[WRITTEN REQUEST] Can you reproduce the whole listing below, line for line, with no changes?

⟨

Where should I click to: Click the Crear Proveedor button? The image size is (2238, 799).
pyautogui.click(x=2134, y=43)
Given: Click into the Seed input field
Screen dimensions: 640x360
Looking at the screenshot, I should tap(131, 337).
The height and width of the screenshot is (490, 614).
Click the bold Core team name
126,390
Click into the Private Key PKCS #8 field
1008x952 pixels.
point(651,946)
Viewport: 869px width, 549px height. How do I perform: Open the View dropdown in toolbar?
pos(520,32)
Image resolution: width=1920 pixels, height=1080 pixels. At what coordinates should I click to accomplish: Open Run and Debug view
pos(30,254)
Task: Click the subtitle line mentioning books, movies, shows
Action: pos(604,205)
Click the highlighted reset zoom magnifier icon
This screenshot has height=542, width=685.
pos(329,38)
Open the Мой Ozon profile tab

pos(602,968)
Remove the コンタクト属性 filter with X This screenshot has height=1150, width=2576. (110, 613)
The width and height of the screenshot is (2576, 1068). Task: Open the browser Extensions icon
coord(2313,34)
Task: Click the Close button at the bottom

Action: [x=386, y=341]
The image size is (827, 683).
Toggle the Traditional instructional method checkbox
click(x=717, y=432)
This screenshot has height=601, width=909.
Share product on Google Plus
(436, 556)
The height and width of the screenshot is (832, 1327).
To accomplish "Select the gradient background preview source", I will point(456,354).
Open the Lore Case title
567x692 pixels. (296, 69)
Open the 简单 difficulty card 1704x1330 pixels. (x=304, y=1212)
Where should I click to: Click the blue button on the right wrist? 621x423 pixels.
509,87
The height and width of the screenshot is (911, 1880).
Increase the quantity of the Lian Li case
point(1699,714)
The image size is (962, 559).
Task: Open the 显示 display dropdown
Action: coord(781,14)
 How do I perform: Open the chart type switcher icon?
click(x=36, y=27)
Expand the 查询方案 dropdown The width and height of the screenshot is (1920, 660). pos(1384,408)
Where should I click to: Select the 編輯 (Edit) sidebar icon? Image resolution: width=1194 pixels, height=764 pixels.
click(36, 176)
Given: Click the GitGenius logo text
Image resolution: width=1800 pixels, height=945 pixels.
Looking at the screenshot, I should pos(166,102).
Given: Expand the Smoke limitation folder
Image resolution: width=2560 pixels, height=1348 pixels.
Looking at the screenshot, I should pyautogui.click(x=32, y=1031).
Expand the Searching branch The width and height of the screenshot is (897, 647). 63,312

⟩

[EXERCISE OUTPUT]
Where should I click to: Click the Crear Proveedor button? The image size is (2238, 799).
pyautogui.click(x=2134, y=43)
Given: Click into the Seed input field
Screen dimensions: 640x360
Looking at the screenshot, I should tap(131, 337).
The height and width of the screenshot is (490, 614).
Click the bold Core team name
126,390
Click into the Private Key PKCS #8 field
1008x952 pixels.
point(651,946)
Viewport: 869px width, 549px height. How do I perform: Open the View dropdown in toolbar?
pos(520,32)
Image resolution: width=1920 pixels, height=1080 pixels. At what coordinates should I click to accomplish: Open Run and Debug view
pos(30,254)
Task: Click the subtitle line mentioning books, movies, shows
Action: pos(604,205)
Click the highlighted reset zoom magnifier icon
This screenshot has height=542, width=685.
pos(329,38)
Open the Мой Ozon profile tab

pos(602,968)
Remove the コンタクト属性 filter with X This screenshot has height=1150, width=2576. (110, 613)
The width and height of the screenshot is (2576, 1068). Task: Open the browser Extensions icon
coord(2313,34)
Task: Click the Close button at the bottom

Action: [x=386, y=341]
The image size is (827, 683).
Toggle the Traditional instructional method checkbox
click(x=717, y=432)
This screenshot has height=601, width=909.
Share product on Google Plus
(436, 556)
The height and width of the screenshot is (832, 1327).
To accomplish "Select the gradient background preview source", I will point(456,354).
Open the Lore Case title
567x692 pixels. (296, 69)
Open the 简单 difficulty card 1704x1330 pixels. (x=304, y=1212)
Where should I click to: Click the blue button on the right wrist? 621x423 pixels.
509,87
The height and width of the screenshot is (911, 1880).
Increase the quantity of the Lian Li case
point(1699,714)
The image size is (962, 559).
Task: Open the 显示 display dropdown
Action: coord(781,14)
 How do I perform: Open the chart type switcher icon?
click(x=36, y=27)
Expand the 查询方案 dropdown The width and height of the screenshot is (1920, 660). pos(1384,408)
Where should I click to: Select the 編輯 (Edit) sidebar icon? Image resolution: width=1194 pixels, height=764 pixels.
click(36, 176)
Given: Click the GitGenius logo text
Image resolution: width=1800 pixels, height=945 pixels.
Looking at the screenshot, I should pos(166,102).
Given: Expand the Smoke limitation folder
Image resolution: width=2560 pixels, height=1348 pixels.
Looking at the screenshot, I should pyautogui.click(x=32, y=1031).
Expand the Searching branch The width and height of the screenshot is (897, 647). 63,312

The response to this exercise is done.